How many other Stanford couples got their start in the dingy light of a booth at the Oasis?

Soon after the announcement that the restaurant was closing, droves of fans streamed in, revisiting the place where so many memories were made. They filled Facebook with posts about their attachment to the peanut shells littering the floor and the wood tables carved with three generations of initials.

“Damn!” wrote Christopher Longstreet Colvin on the Stanford Alumni Association’s Facebook page. “I walked in there so many times, and crawled out.”

“First the Thai Café [a popular campus eatery that closed in 2017],” wrote Zera Murphy, “and now THIS! What is the world coming to . . . .”

“Why are we just accepting this?” asked Lindol French. “Think of all the achievements of the last 60 years of Stanford grads . . . can’t we add ‘saving the Oasis’ to that list?”

In fact, locals are trying to save the O. A petition to the owners entitled, “Don’t let the O go!” garnered more than 16,000 signatures. The Oasis could reopen with the same menu and furniture under a new owner, if someone steps up and an agreement can be made in the coming weeks. Menlo Park Mayor Pro Tem Ray Mueller, who has been trying to facilitate a deal, says he is “cautiously optimistic.”

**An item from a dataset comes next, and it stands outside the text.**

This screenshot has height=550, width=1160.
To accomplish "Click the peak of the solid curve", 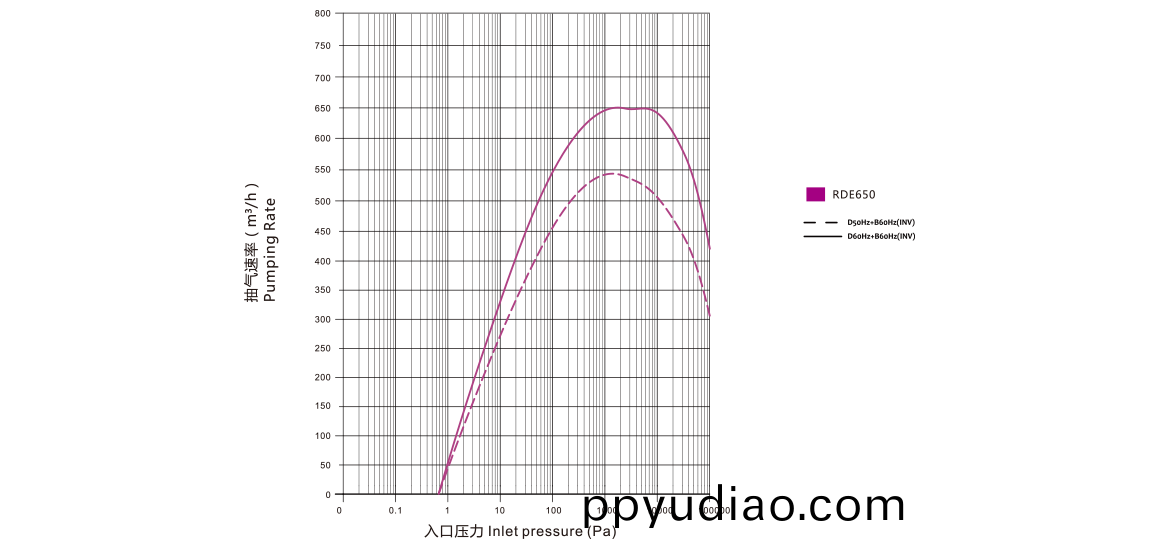I will (617, 107).
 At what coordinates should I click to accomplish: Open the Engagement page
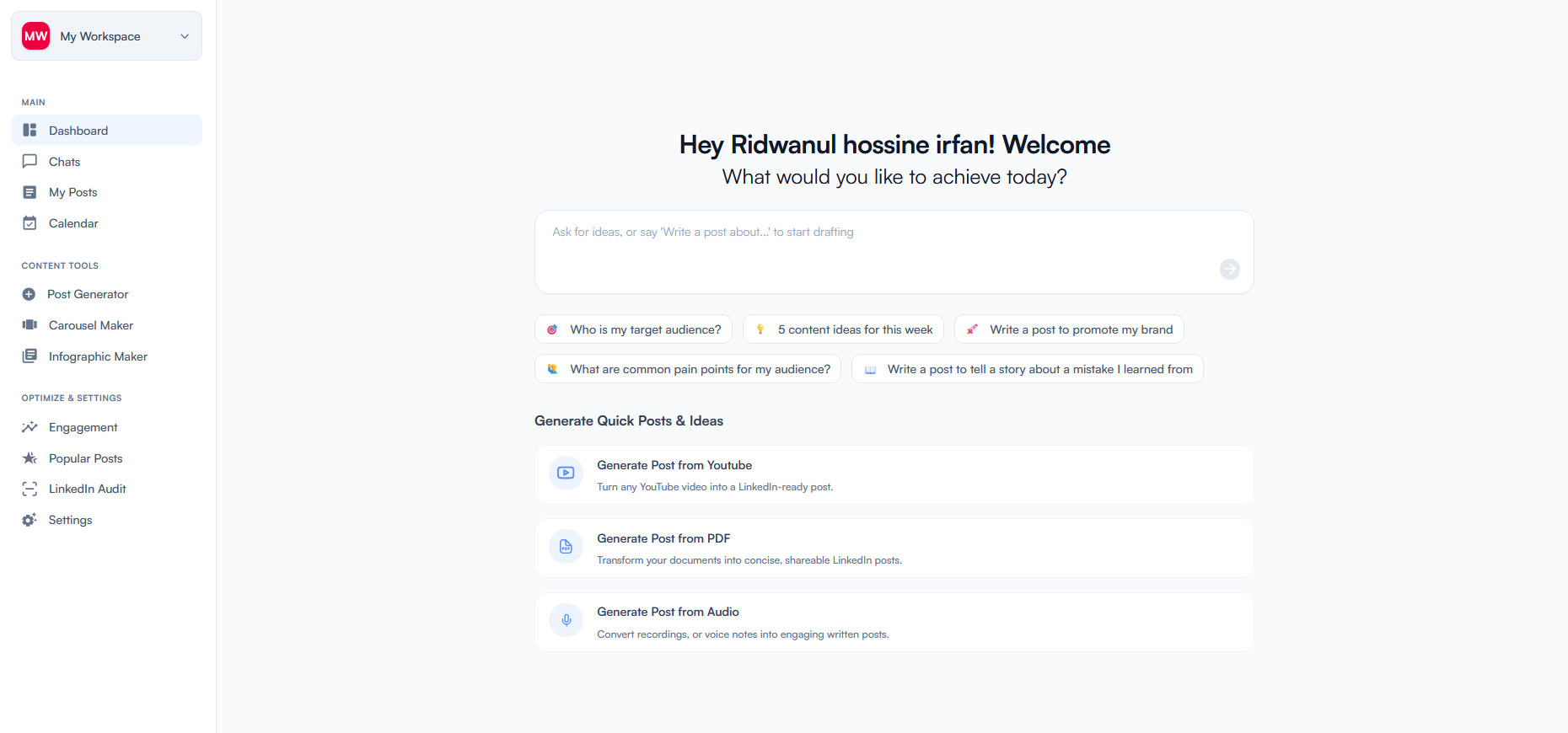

For now, though, the doors have been locked.

Carving initials on the booth, above, was a revered tradition. The patio was full on the restaurant’s final nights. (Photo: Dilys Ong, top; Eli Goodman, '21, bottom) 

My hubby and I wanted one last fix. We headed over on the next to last night of operation, March 6. The Oasis was jam-packed. Customers had to park far away and walk from the neighborhood. They crammed into booths, crowded the back patio and bumped elbows in the standing-room-only space. Desperate patrons ordered so many of the “world famous burgers & pizza” that the chefs ran out of beef at one point.

It was a bittersweet evening. We reminisced about Chip’s scruffy beard and ponytail (my parents were apoplectic) and my chutzpah for pretending to be my 5’8” housemate from Oregon. We felt young, but we also felt old. A piece of our Stanford days is now history.

Good night, Oasis. Hoping we meet again.

The remains of the day:

Three alternative beer gardens still operating near Stanford

Dutch Goose, another Menlo Park mainstay, opened in 1966 and is famous for its gourmet deviled eggs.

Alpine Inn Beer Garden, formerly Rossotti’s, also known as Zott’s, dates to the 19th century. A Portola Valley institution, it is a popular stop for cyclists, local families and Stanford students seeking a throwback burger joint.

Antonio’s Nut House: A classic dive bar complete with pool tables in the back and obligatory peanut shells on the floor, the Nut House hasn’t changed much even as Palo Alto has. Owner Tony Montooth, who ran the place for more than 40 years, died last spring, but the Nut House lives on.


Melinda Sacks, ’74, is the senior writer at Stanford.